Quite the contrast to the DR. People here know how to drive perfectly well- what they don’t do is respect other drivers. It’s quite infuriating. Traffic here is awful, so people really think of themselves first and grab any opportunity they can to get ahead. Unfortunately, this is usually done to the peril of others and with little consideration of what their actions will provoke.

For example, I drive on a busy 2 lane street to get to work. It’s quite common here for people to drive in the opposing lane of traffic in order to beat a light. On this particular street, they have concrete dividers to prevent people from doing exactly this. Does that stop anyone? Of course not! Cars will enter the opposing lane from an intersection and then sit there as if this is perfectly normal. Laws of transit be damned!

What’s really frustrating is that there are transit police (AMET) posted at most major intersections where these types of infractions occur. Two or three AMET cops will be posted to an intersection to direct the flow of traffic during rush hour because so many people run red lights that if they weren’t there, all chaos would break loose.

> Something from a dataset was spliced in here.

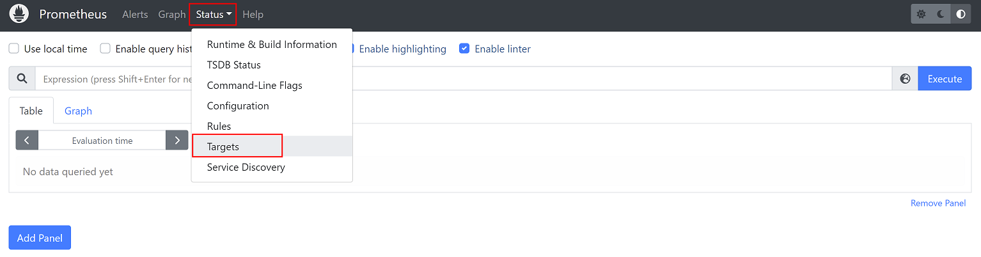Go to the next evaluation time with the right arrow
This screenshot has width=981, height=257.
[177, 141]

Drivers will flaunt the law in the face of the AMET and the AMET will just shrug and do nothing.

I have seen the AMET ticket cars only once, and even then it was infuriating. A car drove into the opposing lane of traffic in order to beat the long line of cars ahead of her; a taxi followed close behind her. Two AMET cops came over to both cars and started to give them a talking-to. The driver of the first car was a young, pretty woman. The AMET was a young guy, and sure enough, after batting her eyelashes a few times, he waved her on. The driver of the taxi was a middle-aged man, so of course he got a ticket. As I passed the AMET cop who waved the woman along, I tsk-tsked him. He knew exactly what the dirty look was for- he just laughed and waved me on.

And yet... there is a certain grace that Dominican drivers have. They might be crazy but I've not seen a single accident since being here. I met another American who refered to the Dominican driving style as "the magical merge"- you think it's going to cause an accident but through magic they just merge.

Friday, July 04, 2008

Important news for all Angolans

I still enjoy keeping up with news in Angola despite having left now two and a half months (feels like a lifetime!).

Here is an advertisement, maquerading as an article: "New BMW Model Presented in Angola." Ah Angola, you and your petro-dollars will never cease to amaze me. I once read that in the developing world luxury cars are like badges of corruption. For Angola, it prefer to think of them as military honors- plenty of five-star corruption generals cruising the estradas of Angola.

Santiago, Dominican Republic

Last weekend one of my colleagues got married and invited the whole office to the wedding. Six of us piled into a car and took off for Guatapanal, a small town near Santiago, the DR's 2nd largest city.

The wedding was a bit sedate- not a lot of dancing, which surprised me. Every was really there for the chivo, goat, that is traditionally served at weddings. I'm not the biggest fan of goat, but I have to admit that this chivo was excellent!

We spent the night in Santo Domingo and on our way out stopped at the Monumento a los Heroes de la Restauracion. The story of this monument is interesting. It was built by dictator Rafael Trujillo- like any good dictator, he built it in honor of himself. After he died it was rededicated to national heroes. The musuem part was closed because it was early Sunday morning but we had fun taking pictures and taking in the nice view. For me, it was nice to get out of Santo Domingo and see a bit of the DR.
At the base of the monument. There were several of these iron-wrought sculptures around the monument.
My favorites were the rooster above and this little chick.

L-R: Jose Rafael, Rafael Romero, Oneida, Marta and me. This bull was definitely everyone's favorite, I have approximately 30 pictures of them in various poses around it!